Getting renters in there does nothing to help the developer at this point, in my opinion. What’s a few thousand dollars a month?
Thanks for the info G.
I can’t imagine the bank doesn’t have some direction to give this developer, who must be close to the brink, no? Maybe they just said rent it out til the market improves. I guess their basis is lower than a would-be purchaser of a single unit, so maybe the cash flow, although wretched, isn’t quite as bad as it appears at first glance.
will be interesting to see how things shake out in some of these buildings. doesn’t look to good.
G,
Any word on whether 102 closed?
Thx.
Elliott: I don’t believe this closed. It is back on the market. Anyone know what happened?
Also, one of the studios was pending and is now also back on the market.
Sabrina, I appreciate the quick response. Hopefully it will be there a year from now as I just signed a lease at 600 N. Fairbanks and would love to buy that place if the price were right.
Just out of curiosity- what do you think is the “right price” compared to what they have it listed at right now? (which is around $599,000- though it was listed a few months ago for $549,000, I believe.) 10% below $549,000? 20% below?
And on your lease at 600 N.F.- were you able to negotiate? Everyone here who is looking to rent wants to know. ha!
I was given an initial quote of $569K @ Menomonee and if I was serious enough at the time I would have bit for around $520K.
As far as 600 N. Fairbanks goes, I got a 1BR for $1800 a month. I negotiated as hard as a could (initial rent was $1900 a month). The unit is on a lower floor with a view down ohio st. i thought the rent was decent as units a few floors up with similar views were around $2300-2400.

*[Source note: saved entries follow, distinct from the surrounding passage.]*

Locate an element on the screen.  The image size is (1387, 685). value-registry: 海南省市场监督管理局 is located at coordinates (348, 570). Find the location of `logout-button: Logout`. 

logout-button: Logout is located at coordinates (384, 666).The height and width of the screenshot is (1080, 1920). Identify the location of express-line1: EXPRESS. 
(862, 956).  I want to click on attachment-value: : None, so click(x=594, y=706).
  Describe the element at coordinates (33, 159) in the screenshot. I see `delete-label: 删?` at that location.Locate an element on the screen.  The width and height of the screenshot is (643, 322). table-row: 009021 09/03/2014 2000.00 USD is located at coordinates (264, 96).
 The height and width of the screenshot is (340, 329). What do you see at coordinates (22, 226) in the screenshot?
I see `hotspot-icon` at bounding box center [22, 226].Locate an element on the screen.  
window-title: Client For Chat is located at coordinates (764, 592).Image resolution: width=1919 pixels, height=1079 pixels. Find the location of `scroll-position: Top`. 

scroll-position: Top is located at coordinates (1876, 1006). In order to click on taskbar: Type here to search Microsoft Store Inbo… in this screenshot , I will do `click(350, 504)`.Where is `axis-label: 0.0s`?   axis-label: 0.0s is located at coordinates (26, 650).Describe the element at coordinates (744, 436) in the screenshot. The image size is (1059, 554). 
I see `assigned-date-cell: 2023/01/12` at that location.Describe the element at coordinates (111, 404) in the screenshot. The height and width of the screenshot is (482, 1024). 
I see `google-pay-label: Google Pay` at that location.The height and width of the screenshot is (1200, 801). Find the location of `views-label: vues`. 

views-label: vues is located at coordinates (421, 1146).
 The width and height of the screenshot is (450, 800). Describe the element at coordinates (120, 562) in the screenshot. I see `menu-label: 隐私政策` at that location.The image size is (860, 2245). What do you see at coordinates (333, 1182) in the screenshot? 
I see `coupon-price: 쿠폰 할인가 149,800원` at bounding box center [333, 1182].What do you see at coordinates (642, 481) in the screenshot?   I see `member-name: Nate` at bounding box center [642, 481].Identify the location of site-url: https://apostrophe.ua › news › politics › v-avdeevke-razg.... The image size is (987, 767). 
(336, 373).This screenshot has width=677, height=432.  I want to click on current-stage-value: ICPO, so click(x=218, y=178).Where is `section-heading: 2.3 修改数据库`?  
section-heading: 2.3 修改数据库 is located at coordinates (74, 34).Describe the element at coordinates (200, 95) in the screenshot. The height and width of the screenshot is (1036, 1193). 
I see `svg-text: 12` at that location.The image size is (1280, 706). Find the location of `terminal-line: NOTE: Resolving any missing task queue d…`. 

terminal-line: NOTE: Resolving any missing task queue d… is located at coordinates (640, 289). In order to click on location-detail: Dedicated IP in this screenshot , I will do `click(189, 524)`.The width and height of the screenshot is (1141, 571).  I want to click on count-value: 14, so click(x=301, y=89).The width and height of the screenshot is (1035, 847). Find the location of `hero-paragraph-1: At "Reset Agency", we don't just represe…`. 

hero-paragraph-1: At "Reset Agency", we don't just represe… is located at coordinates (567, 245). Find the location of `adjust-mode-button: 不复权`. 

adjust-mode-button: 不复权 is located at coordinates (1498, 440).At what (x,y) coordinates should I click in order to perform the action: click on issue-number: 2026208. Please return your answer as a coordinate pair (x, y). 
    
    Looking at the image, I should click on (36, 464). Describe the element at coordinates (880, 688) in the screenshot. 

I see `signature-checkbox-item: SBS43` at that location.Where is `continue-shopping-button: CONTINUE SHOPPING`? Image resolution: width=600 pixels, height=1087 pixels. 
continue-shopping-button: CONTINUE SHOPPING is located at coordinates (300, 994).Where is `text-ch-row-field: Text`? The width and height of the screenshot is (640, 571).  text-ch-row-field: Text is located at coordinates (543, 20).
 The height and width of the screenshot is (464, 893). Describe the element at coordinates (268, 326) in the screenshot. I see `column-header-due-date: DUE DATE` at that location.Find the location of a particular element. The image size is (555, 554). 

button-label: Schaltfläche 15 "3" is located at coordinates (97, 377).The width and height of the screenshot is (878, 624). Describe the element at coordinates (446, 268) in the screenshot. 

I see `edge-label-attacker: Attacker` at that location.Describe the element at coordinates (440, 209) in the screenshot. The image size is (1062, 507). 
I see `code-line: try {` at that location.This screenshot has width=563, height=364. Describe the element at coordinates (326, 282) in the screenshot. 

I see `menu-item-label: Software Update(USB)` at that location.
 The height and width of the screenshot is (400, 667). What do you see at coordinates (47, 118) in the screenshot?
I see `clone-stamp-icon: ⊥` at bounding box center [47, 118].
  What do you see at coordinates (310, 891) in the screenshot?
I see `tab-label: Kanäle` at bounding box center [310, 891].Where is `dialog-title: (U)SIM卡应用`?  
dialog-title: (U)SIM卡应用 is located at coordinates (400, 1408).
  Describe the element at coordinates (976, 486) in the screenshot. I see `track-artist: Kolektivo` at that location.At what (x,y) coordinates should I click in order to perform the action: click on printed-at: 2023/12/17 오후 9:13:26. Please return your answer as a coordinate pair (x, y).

By the way, unit 102 never closed. It is re-active and listed for $599,000. Anyone know what happened? The unit got through attorney review and was a day or so away from closing….financing issues perhaps?
Thanks for the info Elliott. It’s interesting that they’re offering the unit on Menomonee for a lot more now than what the “price” was when you were looking at it.
I’ll be watching it to see what happens.
That’s a great rental price at 600 N. Fairbanks. That’s among the cheaper rents that I’ve heard. Good for you. It’s a great building to rent in.
Sabrina: “It’s interesting that they’re offering the unit on Menomonee for a lot more now than what the “price” was when you were looking at it.”
Its even more interesting that there is now a remark for agents viewing the mls listing for #102 that includes this: “HUGE PRICE REDUCTION.” Is it assumed that agents won’t even go so far as to look at the listing history for a property in the very same mls that they search for potential properties for their clients?
PS – I am renting on the first floor, which if you check the floorplans, puts my bedroom in the basement and below my own living space. This certainly mitigates much of the noise at bedtime, so if you’re a light sleeper I’d look at one of these units as they are relatively quiet.
PPSS – Someone asked about the reserve. I just called a neighbor who bought in the building and she indicated its very low. I think her assessment in total is $150 so I’d guess the reserve is very, very minimal.
I think Wally is right. If you’re planning to buy in this building, plan to outlay some cash after the association takes over management from the developer. The common areas are going to need some serious work after the renters, the carpeting will need to be pulled and replaced, etc. I think any future association should prepare for special assessments going in.
I went to see this building as a possible rent with option or, rent til I figure out what to do. There is no sign and the Melrose Partners website seems to be down, what’s the deal now?
Carol: I’m not having any trouble getting on the website.
Melrose Partners
I believe there is currently one unit listed for sale.